A6 Kraft Notebook. I bought these in a multi pack a few years ago and I’m finally coming to the last one. They’re super useful, especially if you’re the type, like me, who worries about messing them up and making mistakes as they’re not particularly pretty in the first place, it feels lower stakes. I know that sounds strange but IFKYK. These are when I keep my novel notes. I have ones for characters, ones for various plot ideas and one for lines or descriptions that randomly pop into my brain but are seemingly unconnected, or at least I haven’t made the connections yet.

I use the next two notebook sets primarily for studying.
As someone with a love of learning, this is something I try to keep up all the time. Even if it’s only for 10 or 20 minutes a week. Ever since I was a child I’ve had a fascination with Ancient Egypt but I gave up on wanting to pursue it when a teacher told me I wasn’t clever enough to study the subject at University. Cue me being a dweeb and giving up. I may not be planning on a career change, but it’s something that makes me happy and listening to a few minutes of an audiobook or practicing a couple of lines of Heiroglyphs isn’t going to take time away from writing and, you never, it may even feed into it!

A5 Notebook:These have rainbow coloured spines, I mean, ‘Hello colour-coding’! My inner planner is very happy when I look at these little books lined up neatly on a shelf. They feel good to write in as well.

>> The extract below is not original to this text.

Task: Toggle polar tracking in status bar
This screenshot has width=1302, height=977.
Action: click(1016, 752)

Rhino Exercise Book, 10 pack. This is just a basic squared paper. I bought the squared by mistake, because I like the colour and clearly didn’t read the description properly. But it turned out to be perfect for learning Hieroglyphs.

So those are my very basic writers stationery must-haves.

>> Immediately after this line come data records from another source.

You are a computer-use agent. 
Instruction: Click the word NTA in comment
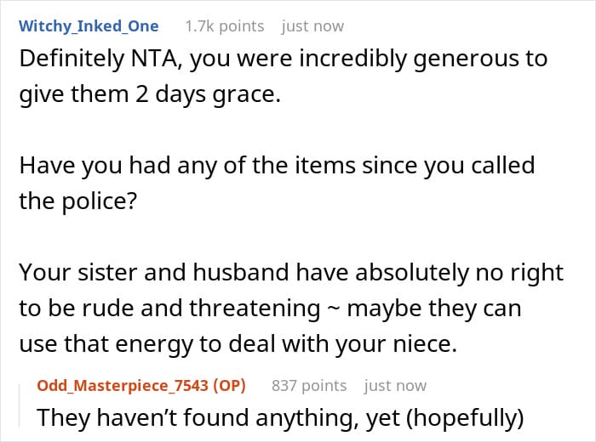pos(155,59)
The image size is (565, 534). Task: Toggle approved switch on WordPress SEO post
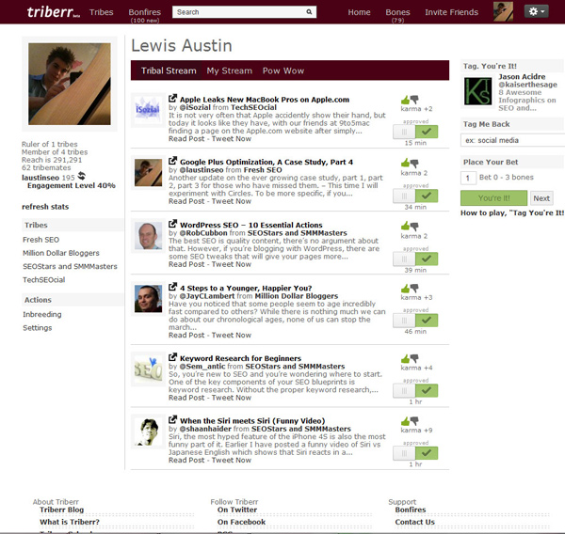[415, 259]
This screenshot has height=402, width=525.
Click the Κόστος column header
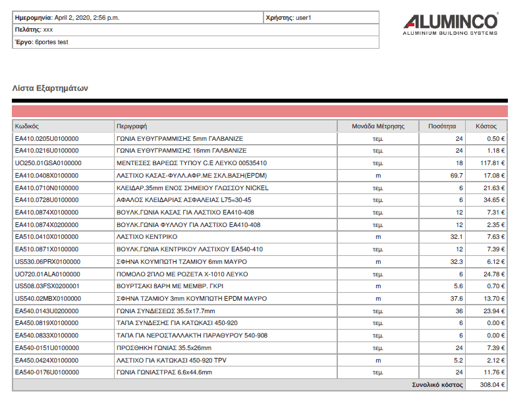[x=486, y=126]
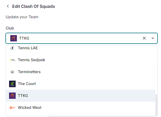Go back using the left chevron arrow

point(8,6)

I don’t use a huge variety in my day-to-day writing, and I may have meandered away from strictly writerly essentials, but I hope you found it useful or interesting to see how I use more old Skool analogue tools in my writing. All of this is, of course, alongside Evernote, Scrivener and the MyStory app.

if you’d like a little glimpse into more of my stationery and its non-novel based uses, let me know, I could chatter on about it for hours.

Oh and do you follow Jazza on YouTube? If you don’t, he’s an Artist who also loves stationery and a couple of week ago he posted a huge Japanese stationery haul. There’s an eraser there to make you jealous. It’s here if you’d like to watch it

* While my eye is firmly on those gorgeous Galen bags, it’s an extravagance I can’t justify.